Hier kommen oft Inhaltsstoffe ins Spiel, die in anderen Kontexten kritisch gesehen werden, wie Silikone oder bestimmte Polymere. Sie bilden eine semi-permeable Schicht, die den transepidermalen Wasserverlust reduziert, ohne die Haut komplett „abzudichten“. Eine interessante, aber kontroverse Gruppe von Stoffen sind PFAS.
Fallstudie: PFAS in Winterkosmetik
Der Konsumentenschutz der AK Oberösterreich fand PFAS-Verbindungen in 15 Kosmetikprodukten, darunter reichhaltige Cremes und Make-ups. Diese „Ewigkeits-Chemikalien“ sind aus Umweltsicht höchst problematisch. In Kosmetik werden sie eingesetzt, um die Konsistenz zu stabilisieren und einen langanhaltenden, schützenden Film zu erzeugen – eine Eigenschaft, die für den Winterschutz attraktiv ist. Dies ist ein perfektes Beispiel für den Konflikt zwischen unmittelbarer Produktleistung und langfristiger Umwelt- und Gesundheitsverantwortung. Das Österreichische Umweltzeichen garantiert übrigens PFAS-freie Produkte.
Für eine effektive und sichere Winterpflege-Strategie kombinieren Sie am besten mehrere Ansätze:
- Reichhaltigere Cremes verwenden: Tauschen Sie Ihre leichte Sommerlotion gegen eine Creme mit einem höheren Anteil an Lipiden wie Sheabutter, Ceramiden oder Squalan.
- „Layering“ anwenden: Tragen Sie unter Ihrer Tagescreme ein hydratisierendes Serum (z.B. mit Hyaluronsäure) auf, um Feuchtigkeit in der Haut zu binden.

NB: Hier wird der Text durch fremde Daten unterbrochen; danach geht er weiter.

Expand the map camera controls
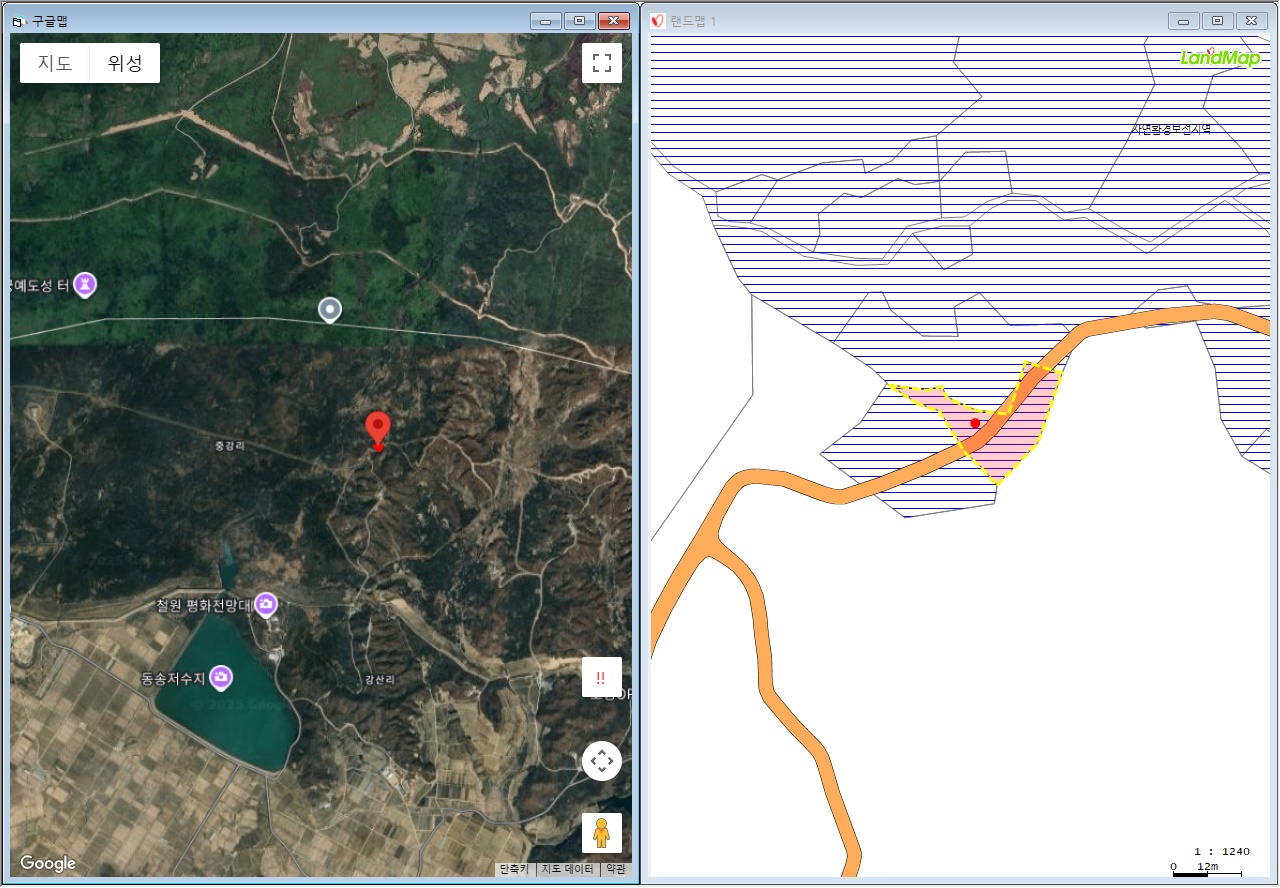This screenshot has width=1280, height=888. coord(601,761)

- Sanfte Reinigung beibehalten: Verwenden Sie im Winter erst recht keine austrocknenden Reinigungsprodukte. Ein Reinigungsöl oder -balsam ist eine gute Wahl.
- Luftfeuchtigkeit erhöhen: Ein Luftbefeuchter in den Wohn- und Schlafräumen kann einen enormen Unterschied für Haut und Schleimhäute machen.
Die richtige Winterpflege ist also eine Balance aus Feuchtigkeitszufuhr und dem Schutz vor Feuchtigkeitsverlust, idealerweise mit Inhaltsstoffen, die sowohl wirksam als auch unbedenklich für Gesundheit und Umwelt sind.
Beginnen Sie noch heute damit, diese analytische Denkweise bei Ihrem nächsten Einkauf anzuwenden. Nehmen Sie sich zwei Minuten Zeit, drehen Sie das Produkt um und wenden Sie die Ampel-Methode an. So werden Sie schrittweise zu einem selbstbestimmten Konsumenten, der sich nicht mehr von Marketing-Slogans, sondern von Fakten leiten lässt.
Häufige Fragen zu schädlichen Inhaltsstoffen in Kosmetik
Was sind subtile Anzeichen einer Hautunverträglichkeit?
Spannungsgefühl nach dem Waschen, Make-up das sich ‚abrollt‘, unerklärliche fahle Haut im Winter oder verstärkte Reaktionen bei Pollenflug können auf eine gestörte Hautbarriere hinweisen.
Wann sollte ich zum Arzt gehen?
Bei anhaltenden Hautausschlägen oder wiederkehrenden Reaktionen sollten Sie einen Dermatologen aufsuchen, um den auslösenden Inhaltsstoff zu identifizieren.
Wie erkenne ich den Unterschied zwischen Überreizung und Allergie?
Eine Überreizung tritt meist sofort auf und klingt bei Produktverzicht ab, während allergische Reaktionen auch verzögert auftreten und sich bei wiederholtem Kontakt verstärken können.